The one is an Advent devotional titled Preparing for Jesus: Meditations on the Coming of Christ, Advent, Christmas and the Kingdom by accomplished writer and National Book Award winner Walt Wangerin. The other is Launch: An Internet Millionaire’s Secret Formula to Sell Almost Anything Online, Build a Business You Love, and Live the Life of Your Dreams by self-made marketing expert Jeff Walker.
I was struck not only with the seemingly contradictory messages of these books but with the fact that there they stood—on my bookshelf! They were in some way emblematic of the internal conflict I feel so often.
Two Parts
On the one hand I long to be near my Maker, resting and communing in the dance of Divine Love. On the other I desperately want the businesses in which I’m involved to succeed, and succeed fabulously, thank you very much.

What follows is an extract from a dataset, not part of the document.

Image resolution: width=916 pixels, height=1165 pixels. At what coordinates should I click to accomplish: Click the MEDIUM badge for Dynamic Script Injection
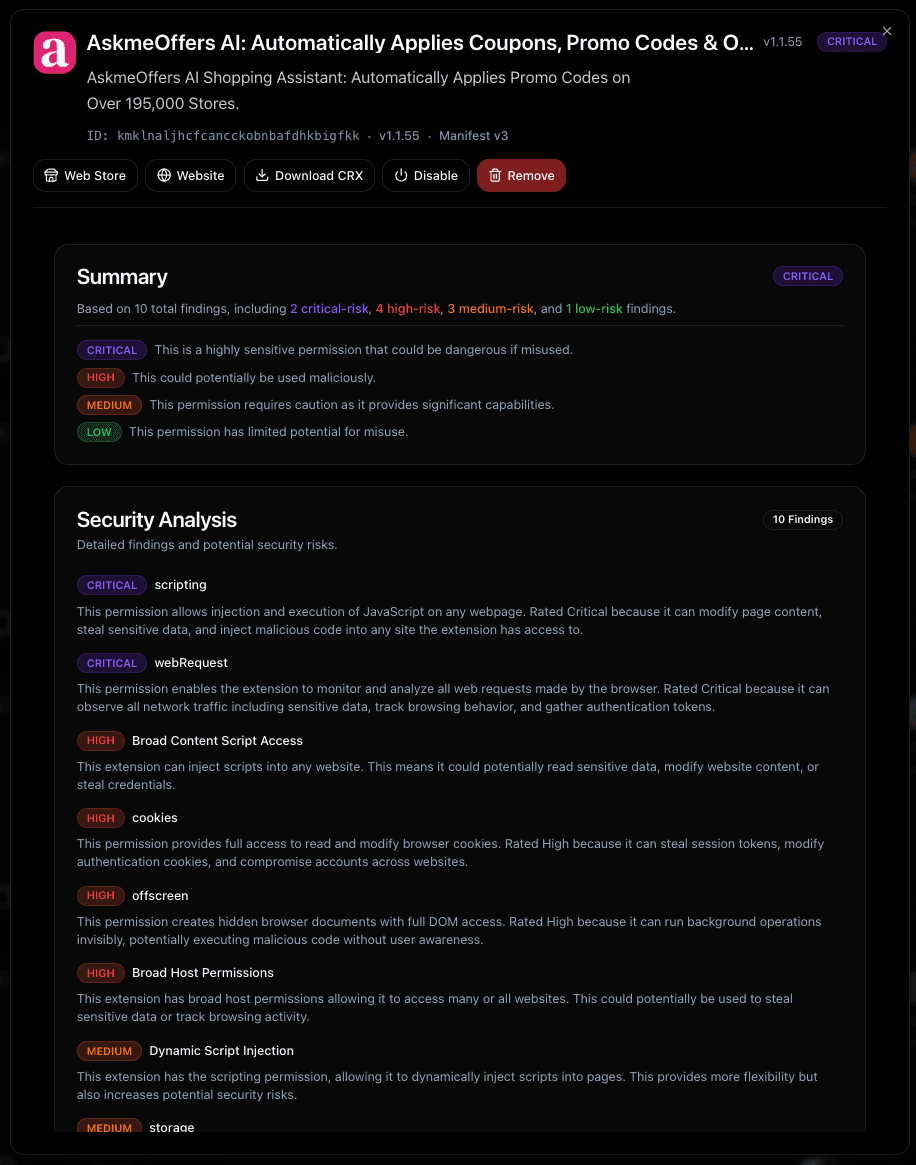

On the one hand I love the beautifully penned prose of a spiritual master. On the other I want to make a buck.
Give me poetry, but then don’t wait too long before giving me tools.
One impulse is all about living deeply and being spiritually attuned. The other is all about being successful in business and getting ahead and attaining the freedom that wealth affords.
And I’ve noticed that my friendships seem to head in one trajectory or another too. Not exclusively, of course, but primarily I have friends who support my spiritual pursuits, and I have other friends who support my entrepreneurial pursuits. And I value both equally.
For better or worse, this is just who I am. To deny one or the other part would be like hacking off limbs. In high school I was the drama geek who loved weight-lifting. Do you see what I’m getting at?
Don’t Call It Contradiction
So what am I to do with these apparently divergent parts of myself? What is any of us to do? I have worked with many, many authors who face a similar dichotomy. They want to write books of meaning and import, and they want people to read their books, yet they don’t want to be self-promoting.
How should we think about such contradictions?
Well, for one thing, I guess we should stop calling them contradictions. Does a spiritual impulse necessarily militate against an impulse to create and serve and make an income by doing so?
You see, as soon as we start thinking one part of ourselves is good and the other bad, we do violence not only to ourselves but to reality. We must continually check our motives, but let’s not be too quick to write off sides of the self. We are whole people, endlessly complex, entire universes unto ourselves. And the God who saw fit to breathe life into clay is not taken aback. Not in the least.
We are free, friends. We are free to live out the different parts of who we are—always negotiating, yes, always careful, surely, but in confidence that it all needs redeeming anyway. And it so happens God knows something about redemption. He invented it.
Go in peace, good pilgrims.
All one has to do is read the book “When Pride Still Matters” – Vince Lombardi, to know that we can Be Both Spiritual and Successful. Personally, my true success in life came when I placed God first and then the rest fell in line. I’m a prayerful person and without it, I falter. When I place “material” things first, I was miserable. “JOY” = Jesus. Others, Yourself” does bring joy to my life. The only thing that bothered me about your article was the almost absence of the use of the word “God” until much later in the article.… Read more »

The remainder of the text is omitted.